Required work: Exactly the lines from the one with "Click the Attribute Name column header" through the final line of the listing below should appear in the answer, and no others.

Dataset entries:

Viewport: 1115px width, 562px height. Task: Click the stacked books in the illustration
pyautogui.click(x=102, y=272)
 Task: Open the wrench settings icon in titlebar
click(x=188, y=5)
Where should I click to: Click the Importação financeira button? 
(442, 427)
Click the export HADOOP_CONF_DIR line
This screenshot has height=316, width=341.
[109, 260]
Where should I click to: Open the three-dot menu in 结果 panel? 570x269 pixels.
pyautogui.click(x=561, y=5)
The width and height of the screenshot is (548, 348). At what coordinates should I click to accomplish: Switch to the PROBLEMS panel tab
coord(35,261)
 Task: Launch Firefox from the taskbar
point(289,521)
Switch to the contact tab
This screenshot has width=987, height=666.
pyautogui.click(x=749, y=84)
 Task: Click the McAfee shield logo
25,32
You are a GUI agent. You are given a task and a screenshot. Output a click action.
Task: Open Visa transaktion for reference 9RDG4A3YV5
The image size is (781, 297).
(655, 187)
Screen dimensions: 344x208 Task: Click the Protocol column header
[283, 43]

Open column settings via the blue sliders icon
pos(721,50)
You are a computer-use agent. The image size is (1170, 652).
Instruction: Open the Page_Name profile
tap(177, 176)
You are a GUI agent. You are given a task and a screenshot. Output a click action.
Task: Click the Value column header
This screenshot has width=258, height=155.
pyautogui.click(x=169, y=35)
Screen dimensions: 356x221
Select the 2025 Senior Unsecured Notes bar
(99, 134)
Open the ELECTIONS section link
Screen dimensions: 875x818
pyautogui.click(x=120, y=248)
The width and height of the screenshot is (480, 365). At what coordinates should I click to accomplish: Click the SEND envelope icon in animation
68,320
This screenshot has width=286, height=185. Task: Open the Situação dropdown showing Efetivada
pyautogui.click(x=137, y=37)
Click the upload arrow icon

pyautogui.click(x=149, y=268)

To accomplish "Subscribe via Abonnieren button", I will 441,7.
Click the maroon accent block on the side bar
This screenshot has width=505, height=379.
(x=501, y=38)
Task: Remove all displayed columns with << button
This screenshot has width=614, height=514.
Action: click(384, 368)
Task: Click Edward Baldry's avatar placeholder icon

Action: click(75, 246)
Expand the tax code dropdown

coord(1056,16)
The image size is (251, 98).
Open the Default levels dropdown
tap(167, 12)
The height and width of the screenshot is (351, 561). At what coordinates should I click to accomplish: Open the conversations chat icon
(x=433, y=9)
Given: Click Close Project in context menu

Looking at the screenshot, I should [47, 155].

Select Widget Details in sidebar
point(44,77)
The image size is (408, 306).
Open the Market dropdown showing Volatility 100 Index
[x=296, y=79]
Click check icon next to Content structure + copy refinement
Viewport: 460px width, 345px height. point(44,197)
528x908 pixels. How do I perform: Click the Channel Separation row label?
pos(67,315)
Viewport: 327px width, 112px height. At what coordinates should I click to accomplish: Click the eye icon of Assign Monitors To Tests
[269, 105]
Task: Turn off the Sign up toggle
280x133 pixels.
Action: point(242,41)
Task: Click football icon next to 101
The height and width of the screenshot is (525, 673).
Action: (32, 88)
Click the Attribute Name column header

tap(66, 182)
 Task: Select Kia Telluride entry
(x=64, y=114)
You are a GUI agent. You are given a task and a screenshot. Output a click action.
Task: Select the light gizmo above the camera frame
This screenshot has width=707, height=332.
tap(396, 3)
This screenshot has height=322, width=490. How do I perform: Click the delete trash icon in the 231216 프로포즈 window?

Solution for this problem:
Click the Attribute Name column header

tap(66, 182)
 Task: Select Kia Telluride entry
(x=64, y=114)
You are a GUI agent. You are given a task and a screenshot. Output a click action.
Task: Select the light gizmo above the camera frame
This screenshot has width=707, height=332.
tap(396, 3)
This screenshot has height=322, width=490. How do I perform: Click the delete trash icon in the 231216 프로포즈 window?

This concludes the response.